Given this confluence of circumstances, Fung’s revenue
stream was tied directly to the infringing activity involving
his websites, both as to his ability to attract advertisers and as
to the amount of revenue he received.
This is very worrisome, because contrary to what the court suggests here, the revenue stream is not tied to infringement, but tied to providing a popular service that people want. That is the success of the revenue stream does not increase or decrease with each infringement, but with each use of the overall service — some of which is infringing, some of which is not. Fung doesn’t make any more money if the ad is viewed by an infringing user vs. a non-infringing user. It would seem that this should be a prerequisite for requiring that there be a financial benefit from the infringement. Unfortunately, the court seems to lump this all together as “well there are ads and infringement and more infringement means more ads, so there’s a direct financial relationship.” But, under that theory, then pretty much any website that has any infringement could run afoul of that, and that’s clearly not what the DMCA’s safe harbors were supposed to be about.
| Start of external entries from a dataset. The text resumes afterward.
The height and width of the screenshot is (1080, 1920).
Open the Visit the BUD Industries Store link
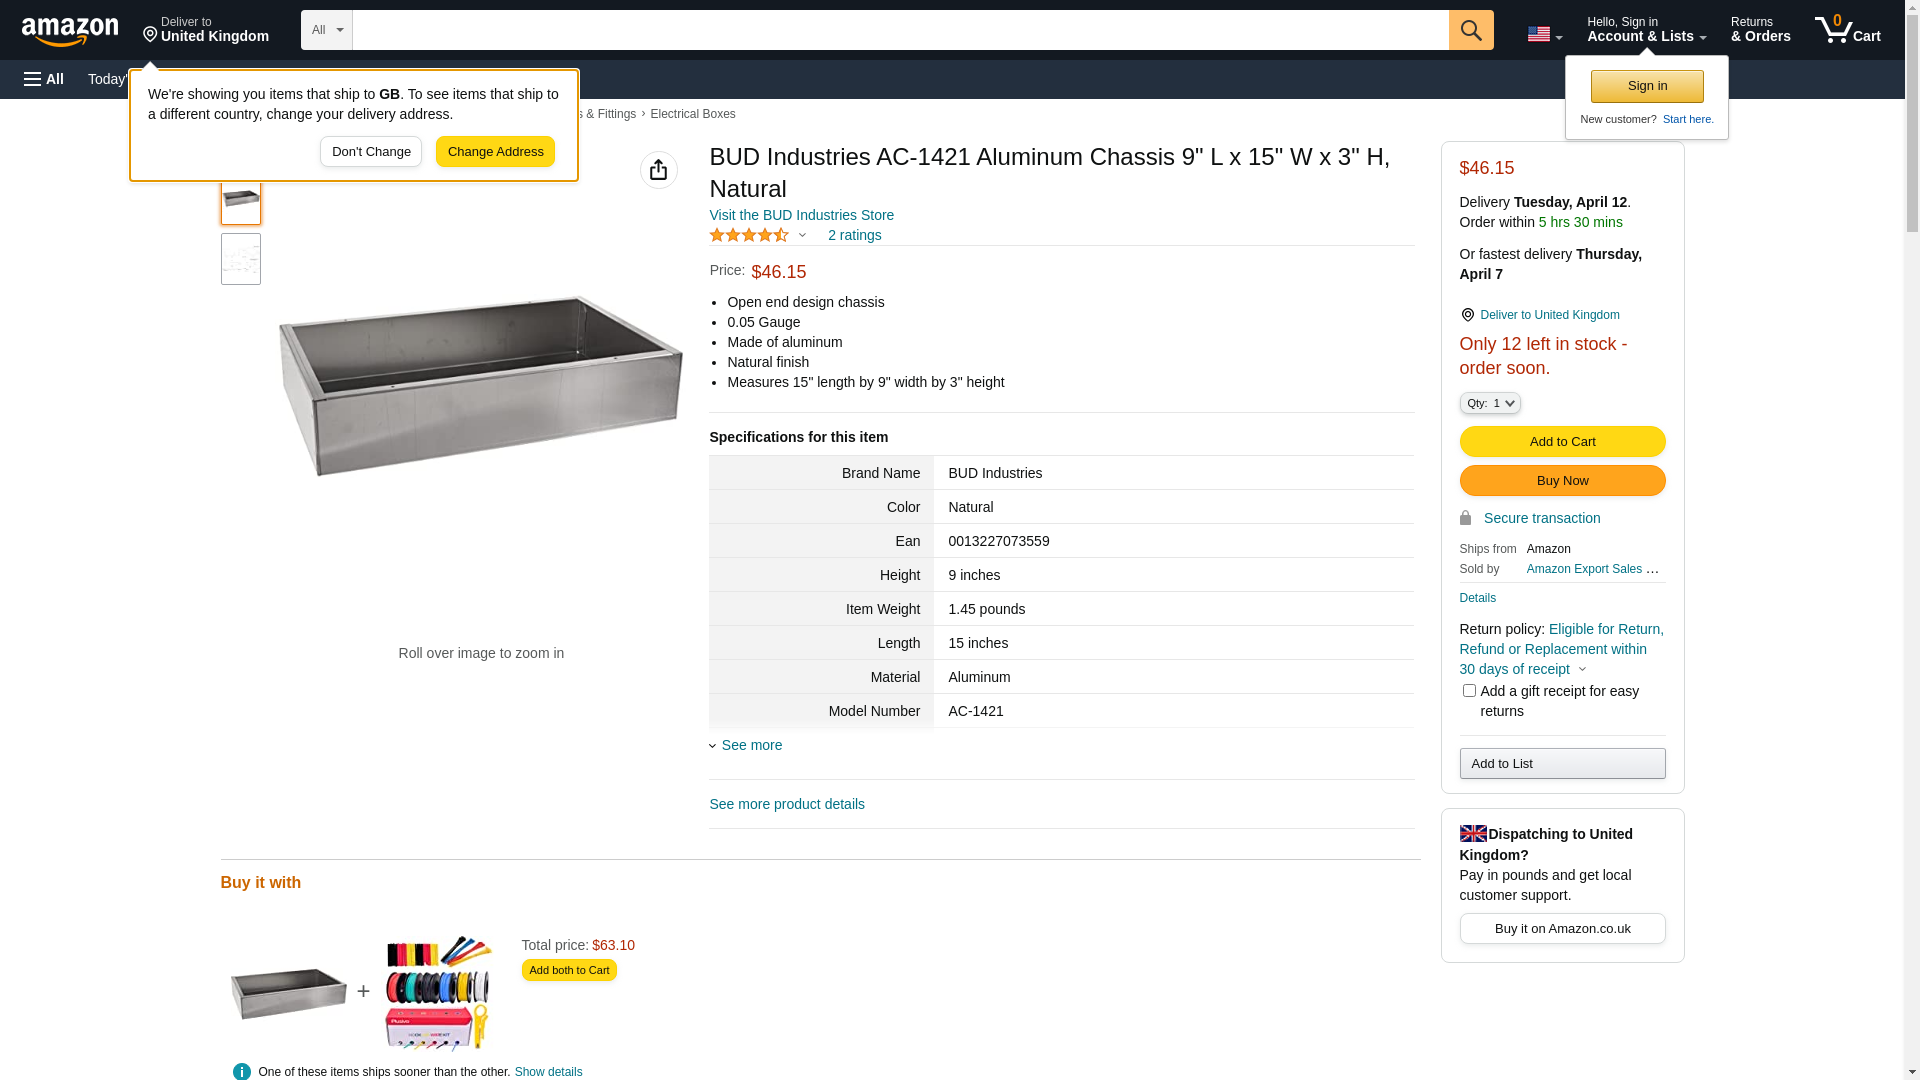(802, 215)
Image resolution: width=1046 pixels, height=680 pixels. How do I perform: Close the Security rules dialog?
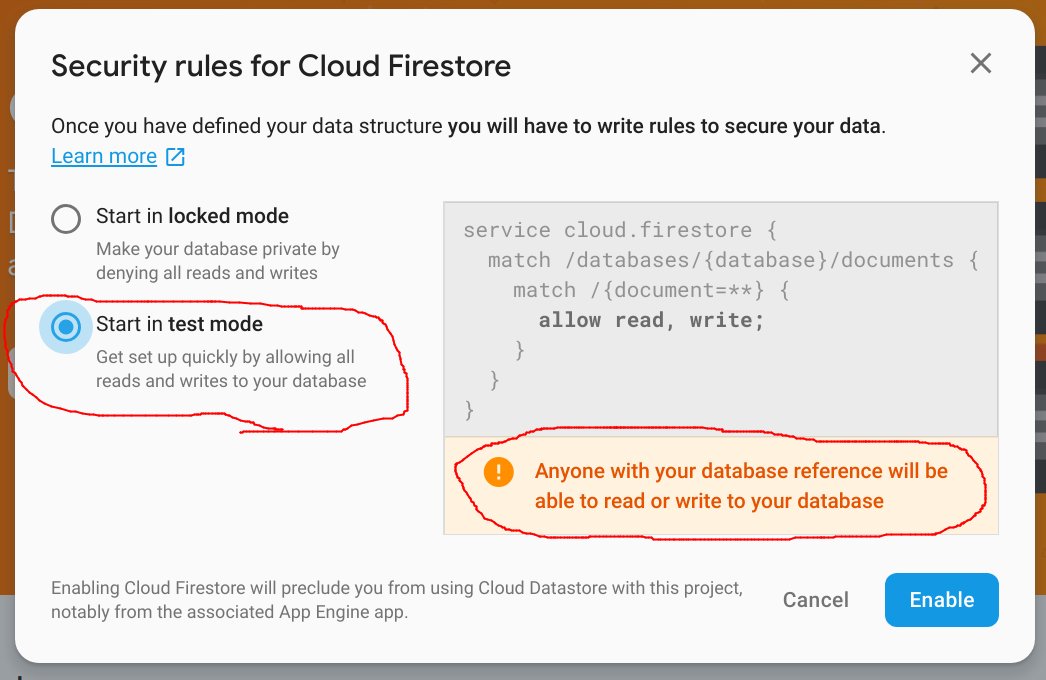coord(981,64)
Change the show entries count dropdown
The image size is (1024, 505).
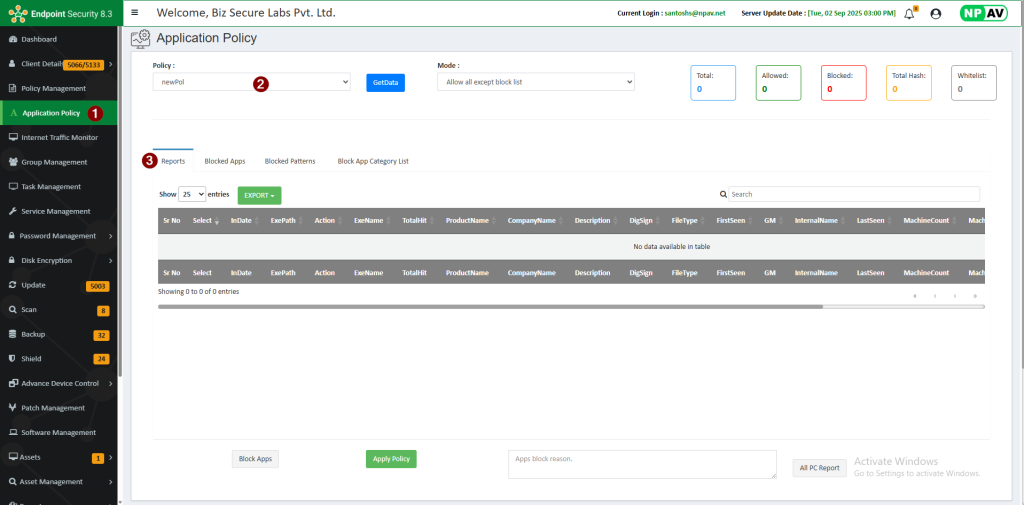pos(192,195)
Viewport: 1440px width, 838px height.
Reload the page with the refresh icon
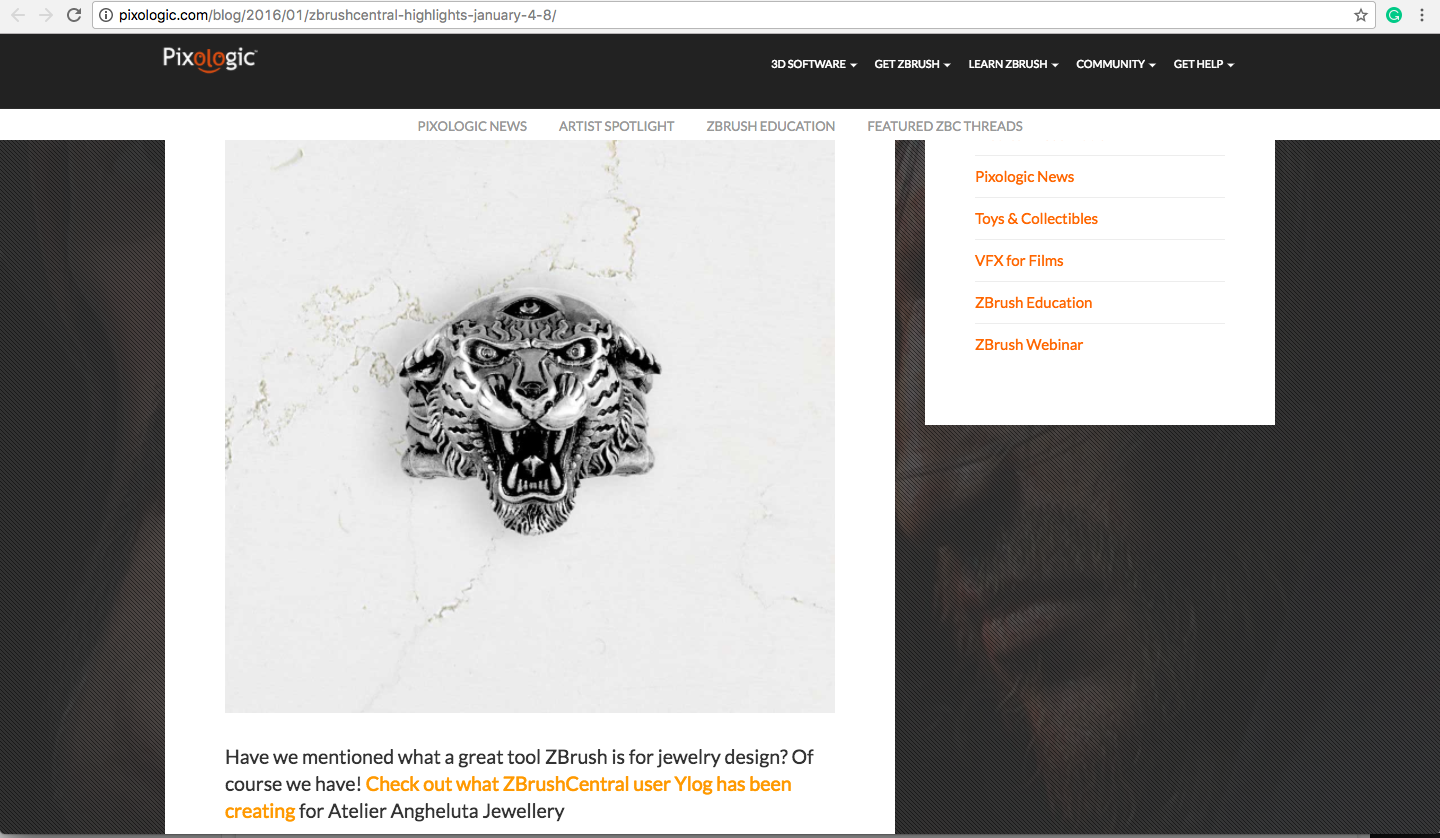73,15
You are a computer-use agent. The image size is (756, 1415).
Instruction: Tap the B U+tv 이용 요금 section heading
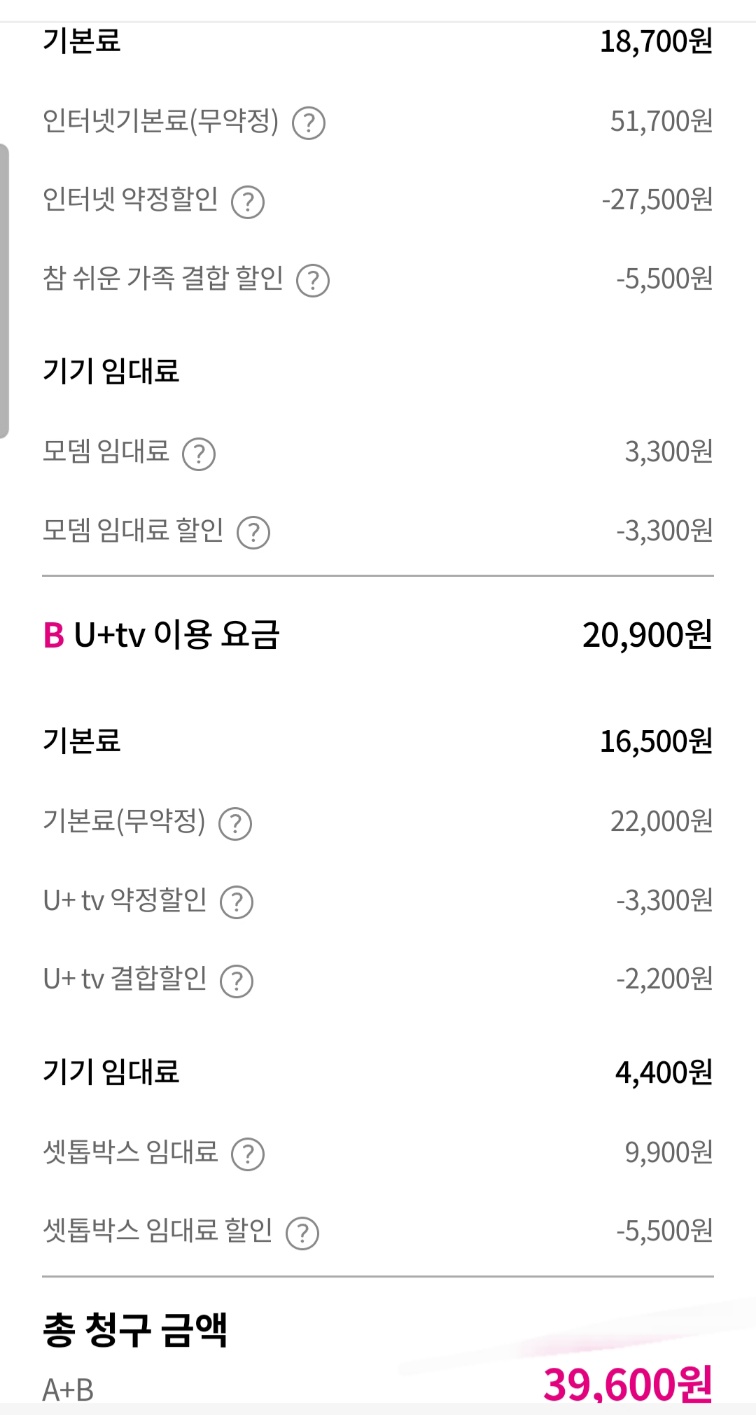click(x=161, y=635)
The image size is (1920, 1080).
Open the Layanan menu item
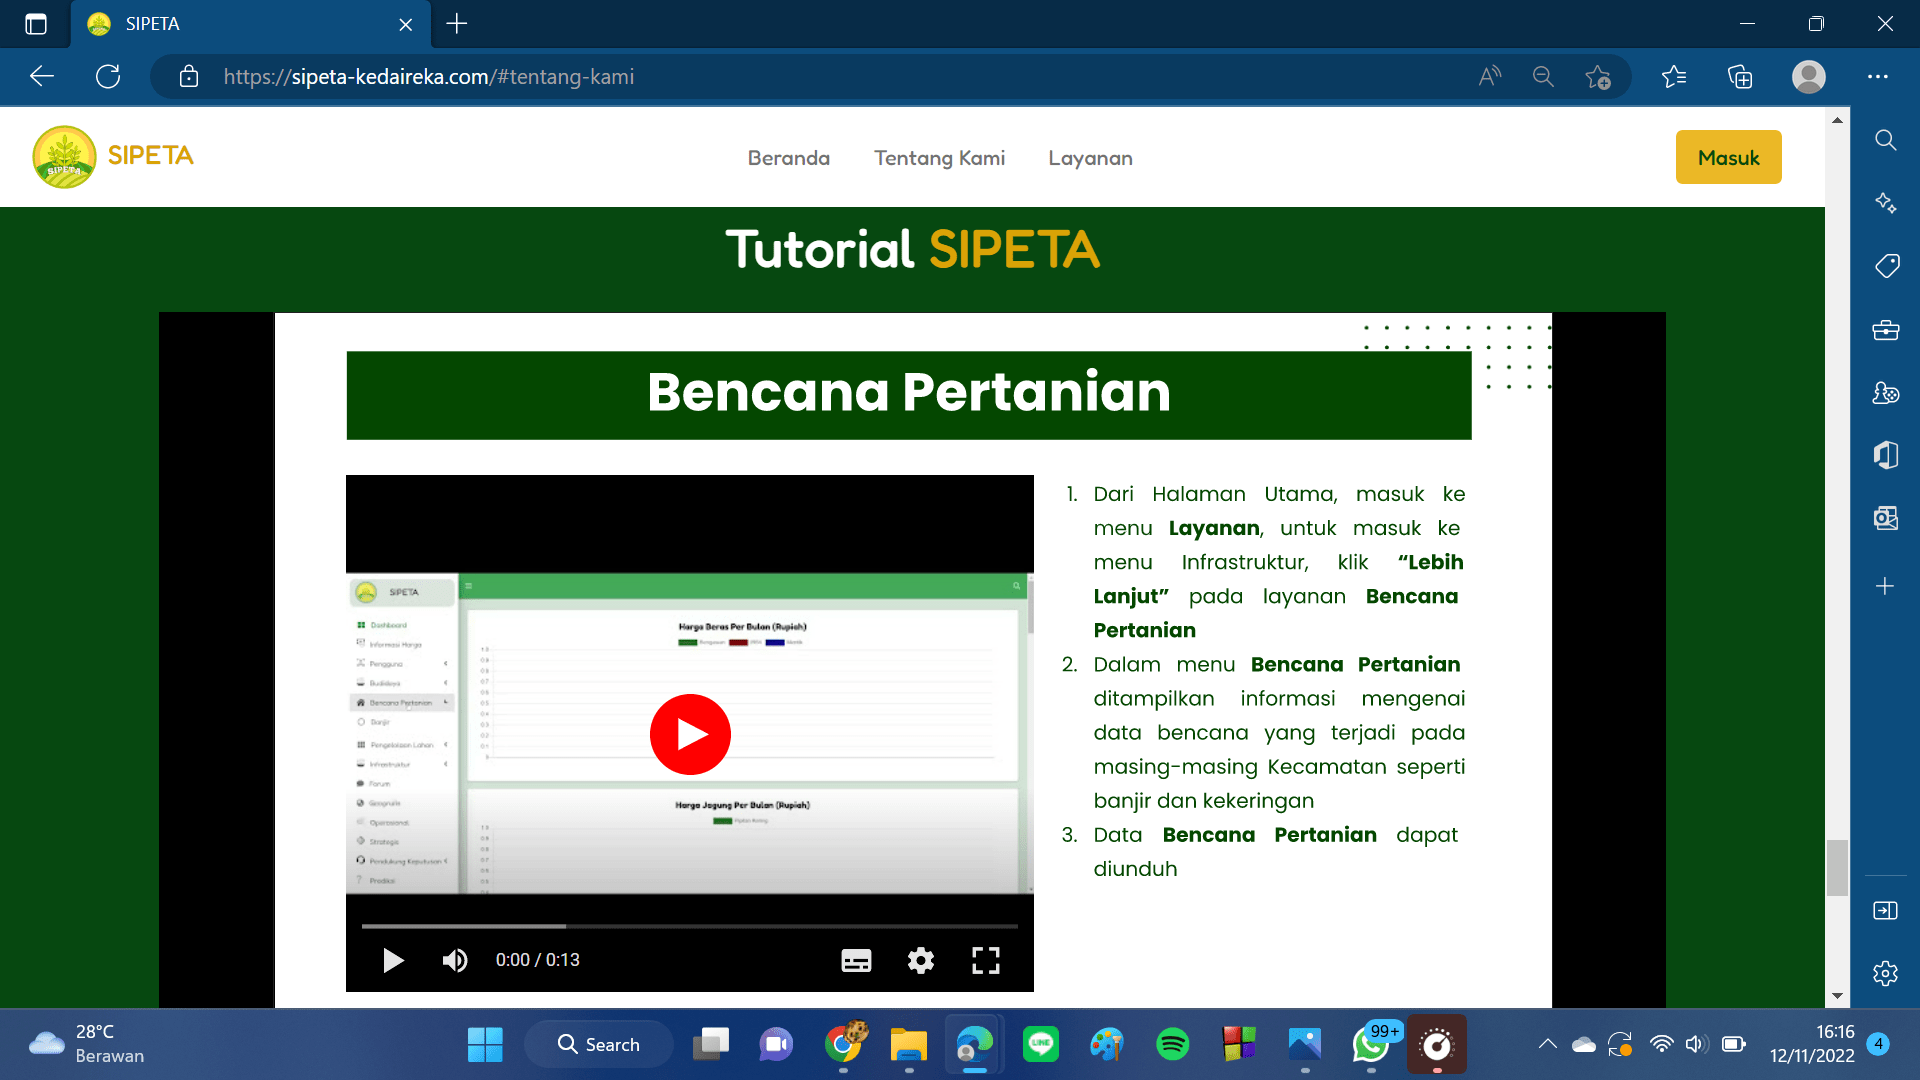[1090, 158]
Finally, one bit of good news in the ruling is that the court does rule that the injunction is against IsoHunt is too broad. This had been a major concern since the original court ordered a blockade that also blocked legitimate, authorized content. The court recognized this as a problem, noting that the injunction included all sorts of vague language that impose too much of an expectation that Fung can wave some sort of magic wand to block any and all “infringement-related terms in metadata for any webpages.” The court agrees that this is too much:
specifically-named examples, no one reading this injunction can tell what it means for a term to be “widely known to be
associated with copyright infringement.” We understand the desire to build flexibility into the
injunction. But Rule 65(d), overall, prefers certainty to
(ii) of the injunction’s definition of “Infringement-Related
Terms” therefore must be modified to state simply that the
phrase includes specifically named terms.
It also finds that some parts of the injunction are clearly too burdensome for Fung himself:
Fung maintains, and we agree, that certain provisions of
the injunction could be interpreted to prevent Fung from ever
working for any technology company whose services others
might use to infringe copyright, even if those other companies
are not themselves liable for primary or secondary copyright
infringement…. We agree that
insofar as the injunction can be interpreted to prohibit Fung
from seeking legitimate employment, it is more burdensome
than necessary to provide Plaintiffs relief.
On the whole, Fung still has lost big time with this ruling, and I’m still quite concerned about many parts of it. In a few areas the court has cut back on some excesses by the district court but, of course, this case is far from over.